First Generation (SP)

Consejos para la primera generación de aspirantes a la universidad

La perspectiva de hacer solicitudes a las universidades puede ser bastante intimidante para cualquier estudiante. Pero si eres la primera persona de tu familia que va a asistir a una universidad, tu orgullo y emoción sobre continuar con tus estudios puede combinarse con una buena cantidad de ansiedad. Después de todo, a diferencia de los estudiantes cuyos padres o hermanos tienen una educación universitaria, no cuentas con la experiencia en carne propia de una familia que te ayude a tranquilizarte en cuanto a todo el proceso que implica alistarse y hacer solicitudes a las universidades.

Pero simplemente porque estés menos familiarizado con el proceso no significa que tu búsqueda de una universidad no pueda ir tan bien como la de cualquier otra persona. A continuación te presentamos algunos consejos clave que te ayudarán en el proceso.

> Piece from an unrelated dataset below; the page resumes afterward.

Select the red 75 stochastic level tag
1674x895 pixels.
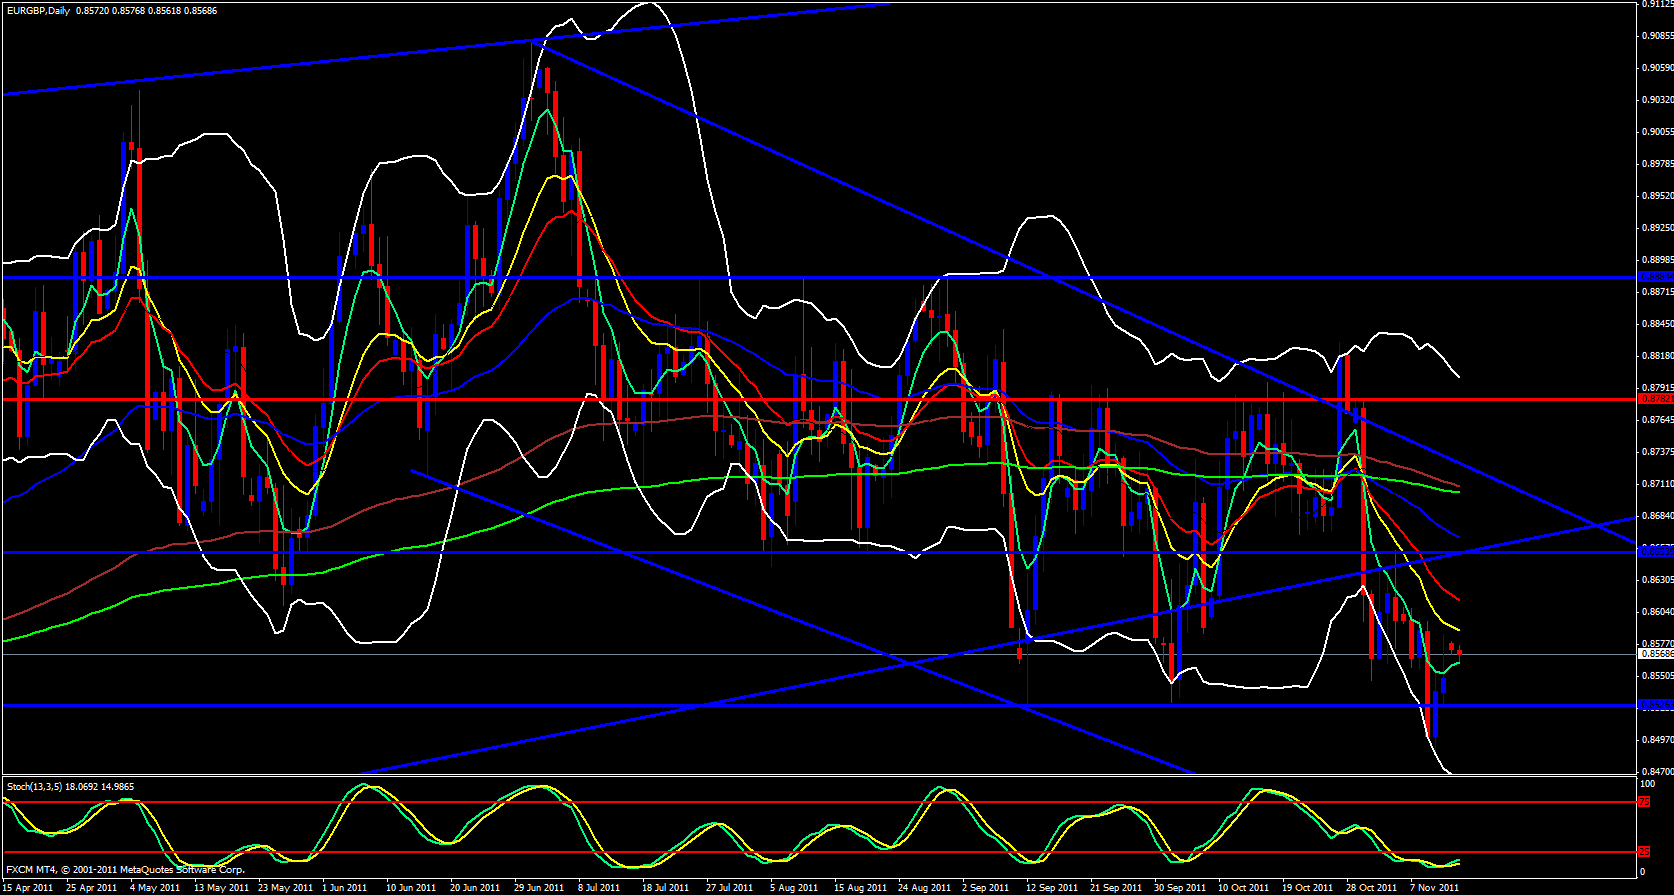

Comenzar temprano. Sin el conocimiento de su familia al cual recurrir, los estudiantes que son de primera generación simplemente tienen una curva de aprendizaje más prolongada en cuanto a la planeación relacionada con la universidad. Así que te sugerimos que comiences a pensar sobre la universidad desde el principio de la escuela secundaria para asegurarte de que estás enfocado en lo que deseas cuando llegue el momento de tomar las clases apropiadas e involucrarte en actividades extracurriculares.

Reúnete con el consejero de tu escuela secundaria. Los estudiantes de primera generación y sus familias normalmente en realidad no están familiarizados con el ir y venir de hacer solicitudes a universidades. Tu consejero puede ayudarte durante el trayecto y se asegurará de que cumplas a tiempo con aspectos importantes y te recordará cuándo son las fechas límites para tomar el SAT o el ACT y solicitar ayuda financiera.

Cuando sea posible, visita los campus. A diferencia de los estudiantes que pueden haber visitado la universidad de sus padres o hermanos, los estudiantes de primera generación normalmente no han pasado mucho tiempo en los campus de las universidades. Y aunque los folletos atractivos de las universidades y los exhaustivos sitios web pueden mostrarte una imagen bastante buena, no hay nada mejor que hacer una visita en persona. Muchos estudiantes dicen que la visita al campus es el momento decisivo en el que eligen una universidad. Asegúrate de visitar varios campus para darte una idea de qué es lo adecuado para ti: grande o pequeña, pública o privada, lejos de casa o en tu localidad.

Involucra a tu familia. Es posible que no sepan más que tú sobre el ingreso a una universidad, pero de todas maneras tu familia es parte importante del proceso de la búsqueda de una universidad. Y una vez que llegues al campus, serán una fuente importante de apoyo según te ajustes a los retos de la vida universitaria. Así que pídele a tu familia que se involucre en tu búsqueda de una universidad, ya sea visitando los campus contigo, ayudándote a llenar el papeleo para obtener ayuda financiera o dándole una última revisión a tu solicitud. Mientras más involucrados estén, más se sentirán parte de tu decisión, y a la larga te apoyarán más.

No te subestimes. Muchas universidades y estados ofrecen programas de ayuda por mérito para los estudiantes de primera generación. Podrías obtener miles de dólares en ayuda financiera simplemente por ser un estudiante de primera generación. Así que no pienses que cualquier universidad está fuera de tu alcance. Para obtener ayuda financiera necesitarás llenar la FAFSA, Solicitud Gratuita para Ayuda Federal al Estudiante (Free Application for Federal Student Aid). Para obtener información sobre este formulario, visita www.fafsa.ed.gov.

Recuerda que la universidad es nueva para todos los estudiantes de nuevo ingreso. Una de las cosas más importantes que puedes tener en mente como estudiante de primera generación es que la universidad es una experiencia totalmente nueva para todos los estudiantes de nuevo ingreso. Una vez que llegas al campus, la cancha de juego se nivela: todos están en la misma situación según se ajustan a un nuevo ambiente, nuevos horarios, nuevos amigos y una nueva forma de vida. Y en realidad, de eso trata la experiencia de ir a la universidad.